Veja só que azar dotô

Dia desses fui motivo de gaitada

Arredei o pé de casa na hora errada

Atropelada por uma bicicleta véia

Pobre é assim mesmo vive ferrado

Agora tô de bengala pra todo lado

VI

Num repente calundu pediu padre e tabelião

Pra lhe dar a benção e a extrema unção

Daqui só saio taiada ou amarrada

Já fiz testamento ao meu contentamento

Deixo tudo pra Jurema pandeiro e dinheiro

A tapera ajeitada com a rede azul lavada

VII

O dotô levantou e de marimbenta ele a chamou

Não agüentando mais azucrinação e o problema falou:

Zilu é atarantada e flatulenta tome um certo Luftá

É só barriga inchada tu não ta empesteada

E pro atarantamento, gritos e calundus

Procure um dotô das cabeças que é de graça pelo S.U. S.

VIII

E lá se foi a bixinha desgostosa e arredia

Cambetiando e resmungando daquele maldito dia

Algum dia hão de me ouvir e dar razão

Quando me vê durinha, esticada, moribunda no chão

Será possível que não podia nem desfalecer em paz ?

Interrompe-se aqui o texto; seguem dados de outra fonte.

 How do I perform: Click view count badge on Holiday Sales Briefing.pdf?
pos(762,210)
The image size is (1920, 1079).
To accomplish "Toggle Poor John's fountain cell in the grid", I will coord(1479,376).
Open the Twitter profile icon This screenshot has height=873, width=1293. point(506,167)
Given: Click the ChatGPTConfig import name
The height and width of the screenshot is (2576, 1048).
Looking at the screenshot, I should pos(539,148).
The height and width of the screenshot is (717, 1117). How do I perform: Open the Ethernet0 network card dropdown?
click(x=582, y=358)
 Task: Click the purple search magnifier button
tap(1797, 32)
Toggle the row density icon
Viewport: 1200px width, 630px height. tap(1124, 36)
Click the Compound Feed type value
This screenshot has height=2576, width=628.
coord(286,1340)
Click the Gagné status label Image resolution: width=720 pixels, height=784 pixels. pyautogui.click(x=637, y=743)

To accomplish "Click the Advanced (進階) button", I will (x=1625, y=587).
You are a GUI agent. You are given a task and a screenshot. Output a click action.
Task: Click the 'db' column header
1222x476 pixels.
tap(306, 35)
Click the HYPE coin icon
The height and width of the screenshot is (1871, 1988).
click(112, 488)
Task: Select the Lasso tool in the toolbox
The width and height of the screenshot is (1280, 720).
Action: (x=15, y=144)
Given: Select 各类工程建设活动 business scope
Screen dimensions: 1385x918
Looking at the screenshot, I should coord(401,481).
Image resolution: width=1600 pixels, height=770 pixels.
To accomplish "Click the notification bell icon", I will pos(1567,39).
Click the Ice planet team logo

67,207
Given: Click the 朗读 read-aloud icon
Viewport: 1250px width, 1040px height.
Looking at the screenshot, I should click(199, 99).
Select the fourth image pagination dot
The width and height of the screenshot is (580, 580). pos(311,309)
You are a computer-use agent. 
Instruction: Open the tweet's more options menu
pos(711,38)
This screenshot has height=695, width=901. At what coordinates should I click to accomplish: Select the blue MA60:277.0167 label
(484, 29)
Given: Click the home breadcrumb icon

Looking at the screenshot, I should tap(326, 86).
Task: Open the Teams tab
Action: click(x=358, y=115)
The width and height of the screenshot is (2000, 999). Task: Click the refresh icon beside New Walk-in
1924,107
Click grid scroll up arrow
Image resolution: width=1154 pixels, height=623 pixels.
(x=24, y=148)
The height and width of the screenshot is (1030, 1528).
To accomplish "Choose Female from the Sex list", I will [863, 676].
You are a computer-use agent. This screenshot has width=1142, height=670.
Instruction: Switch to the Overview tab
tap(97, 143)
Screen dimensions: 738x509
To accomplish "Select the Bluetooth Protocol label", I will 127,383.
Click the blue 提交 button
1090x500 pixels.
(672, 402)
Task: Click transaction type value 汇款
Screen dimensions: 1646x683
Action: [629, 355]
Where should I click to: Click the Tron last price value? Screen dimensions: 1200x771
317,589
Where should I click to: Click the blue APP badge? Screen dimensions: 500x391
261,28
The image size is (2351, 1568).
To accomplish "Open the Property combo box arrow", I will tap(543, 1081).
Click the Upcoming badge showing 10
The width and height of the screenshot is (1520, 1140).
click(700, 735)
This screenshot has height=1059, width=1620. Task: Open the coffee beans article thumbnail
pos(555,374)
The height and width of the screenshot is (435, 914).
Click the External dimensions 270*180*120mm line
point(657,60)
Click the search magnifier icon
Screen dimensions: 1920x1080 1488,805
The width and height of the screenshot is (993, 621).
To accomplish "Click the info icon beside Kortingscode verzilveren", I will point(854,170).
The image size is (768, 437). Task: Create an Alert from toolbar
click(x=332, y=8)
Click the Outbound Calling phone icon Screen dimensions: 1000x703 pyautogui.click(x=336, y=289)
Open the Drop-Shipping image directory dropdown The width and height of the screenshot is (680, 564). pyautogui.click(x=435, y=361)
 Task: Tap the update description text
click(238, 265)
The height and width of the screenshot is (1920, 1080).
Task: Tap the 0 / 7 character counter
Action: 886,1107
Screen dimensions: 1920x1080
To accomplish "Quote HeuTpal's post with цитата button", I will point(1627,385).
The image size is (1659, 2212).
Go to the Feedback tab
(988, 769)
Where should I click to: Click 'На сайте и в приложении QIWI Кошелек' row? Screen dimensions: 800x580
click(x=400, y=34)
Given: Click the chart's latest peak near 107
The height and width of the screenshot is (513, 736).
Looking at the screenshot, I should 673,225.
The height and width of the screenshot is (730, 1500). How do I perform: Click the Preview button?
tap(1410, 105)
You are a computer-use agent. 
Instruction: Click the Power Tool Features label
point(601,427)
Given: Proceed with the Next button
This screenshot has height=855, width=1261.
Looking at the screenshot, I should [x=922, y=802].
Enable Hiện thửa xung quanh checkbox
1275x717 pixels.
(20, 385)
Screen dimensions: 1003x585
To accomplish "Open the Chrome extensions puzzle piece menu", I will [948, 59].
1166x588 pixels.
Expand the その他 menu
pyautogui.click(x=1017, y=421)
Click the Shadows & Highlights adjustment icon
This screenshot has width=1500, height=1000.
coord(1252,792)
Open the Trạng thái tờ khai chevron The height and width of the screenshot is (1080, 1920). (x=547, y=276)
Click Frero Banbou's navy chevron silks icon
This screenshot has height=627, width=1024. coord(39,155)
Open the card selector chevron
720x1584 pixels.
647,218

Na minha lápide quero bem grande

NORDESTINA ARRETADA AQUI JAIZ.

IX

E aconteceu que passando por ela uma galinha magrela

Zilu olhou a galinha e a galinha olhou pra ela

Hipnotizada ela fez um flesh back de sua vida inteira

O tempo de criança e de mocinha arengueira

O início , meio e fim daquela vida pasmaceira

Seus olhos brilhavam e a galinha chocadeira saía reboladeira

X

Decidiu então que precisava de religião

Entrou numa portinha aberta cheia de motivação

Olhar atento ,sorriso estampado era alegria pra todo lado

Um obreiro levou Zilu a frente também sorridente

Com os dentes de fora numa alegria de dar dó

Zilu foi-se indo no meio daquele forrobodó

XI

Ela cruzou as mãos não entedia a barulhada

Será que alguém contou alguma piada ?

E um homem alto veio ao seu encontro e estendeu a mão

Sai desse corpo que não te pertence cramulhão!

Num susto ela pulou dois metros do chão

Saiu correndo e gritando no meio da multidão.

XII

O susto foi tão grande que Zilu atarantada

Corria, corria que nem uma danada

Com medo da assombração.

Cruz Credo! nunca nem vi esse tal de cramulhão?

Ô bicho tinhoso danado

Que meu cabelo ficou espetado de tanta arrepiação.

XIII

A carreira era tão grande chega os pés batia na bunda.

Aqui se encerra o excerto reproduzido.